Elsewhere, rock and funk rhythms dominate, and passages of Argue’s signature layered cyclical rhythms underscore the piece’s “paranoid style”. Bravura’s solo sections – featuring, among others, trumpeter Ingrid Jensen, flugelhorn player Jonathan Powell, alto sax Dave Pietro and guitarist Sebastian Noelle – against Argue’s detailed and shimmering backdrop, offer the familiar pleasures of big band jazz.
When the piece premiered at BAM in 2015, it included a 15-screen video design by filmmaker Peter Nigrini, intended to reference all the conspiracies – both real and theoretical – from the Iran-Contra scandal to religious cults and to the “false” moon landing.
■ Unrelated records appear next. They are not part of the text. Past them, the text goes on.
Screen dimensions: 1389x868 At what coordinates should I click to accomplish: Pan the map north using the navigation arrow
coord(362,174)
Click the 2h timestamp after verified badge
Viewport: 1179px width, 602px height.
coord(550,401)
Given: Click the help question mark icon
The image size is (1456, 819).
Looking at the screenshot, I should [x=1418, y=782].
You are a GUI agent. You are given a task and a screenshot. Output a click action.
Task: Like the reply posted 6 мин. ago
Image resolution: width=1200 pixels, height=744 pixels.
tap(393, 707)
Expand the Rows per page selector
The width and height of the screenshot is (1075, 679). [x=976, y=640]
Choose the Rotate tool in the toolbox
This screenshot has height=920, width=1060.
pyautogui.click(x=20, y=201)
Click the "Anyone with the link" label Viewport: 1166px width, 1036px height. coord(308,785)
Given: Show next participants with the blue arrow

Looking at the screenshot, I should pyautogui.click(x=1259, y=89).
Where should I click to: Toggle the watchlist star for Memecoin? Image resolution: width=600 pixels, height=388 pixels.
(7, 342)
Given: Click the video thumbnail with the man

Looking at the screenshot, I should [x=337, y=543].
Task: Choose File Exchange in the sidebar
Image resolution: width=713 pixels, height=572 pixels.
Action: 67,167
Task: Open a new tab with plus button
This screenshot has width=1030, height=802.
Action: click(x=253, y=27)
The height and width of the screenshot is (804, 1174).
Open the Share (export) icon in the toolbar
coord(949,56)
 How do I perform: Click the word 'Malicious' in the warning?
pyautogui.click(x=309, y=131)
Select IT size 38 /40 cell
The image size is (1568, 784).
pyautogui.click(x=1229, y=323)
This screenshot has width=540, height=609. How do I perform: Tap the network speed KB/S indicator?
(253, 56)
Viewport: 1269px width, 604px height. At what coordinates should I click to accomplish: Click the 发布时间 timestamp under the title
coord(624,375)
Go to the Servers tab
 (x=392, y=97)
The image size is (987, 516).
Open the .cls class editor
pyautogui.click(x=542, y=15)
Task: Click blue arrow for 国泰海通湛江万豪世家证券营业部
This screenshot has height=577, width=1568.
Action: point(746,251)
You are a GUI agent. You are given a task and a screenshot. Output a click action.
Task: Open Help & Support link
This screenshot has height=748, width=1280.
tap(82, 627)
The “Real Enemies” presentation at the MFA, like the sections the band played at the Newport Jazz Festival in July, will be purely musical, complete only with these spoken drop-ins.
Argue says he’s tried to present his musical story of political paranoia more or less objectively, though the conspiracies get wackier and wackier as “Real Enemies” unfolds – “concrete evidence all the way to the city mad at the end”. But he is also well aware that conspiratorial thinking “is a very powerful tool that can be used to undermine political power” and to disempower “those who are already powerless”.
Of all the various spoken-word audio clips (along with a lengthy final voice-over narration by actor James Urbaniak), there is one that stands out as surprisingly self-referential: John F. Kennedy’s 1961 speech on the “secret societies” that undermine freedom around the world. At the time, JFK was talking about communism. But is this speech, in fact, the origin of the name of the secret society? Argue hesitates: “I am pleading the Fifth on this.”
Darcy James Argue’s Secret Society
At the Museum of Fine Arts, Oct. 7 at 7:30 p.m. Tickets: $20 to $30. 617-267-9300, www.mfa.org.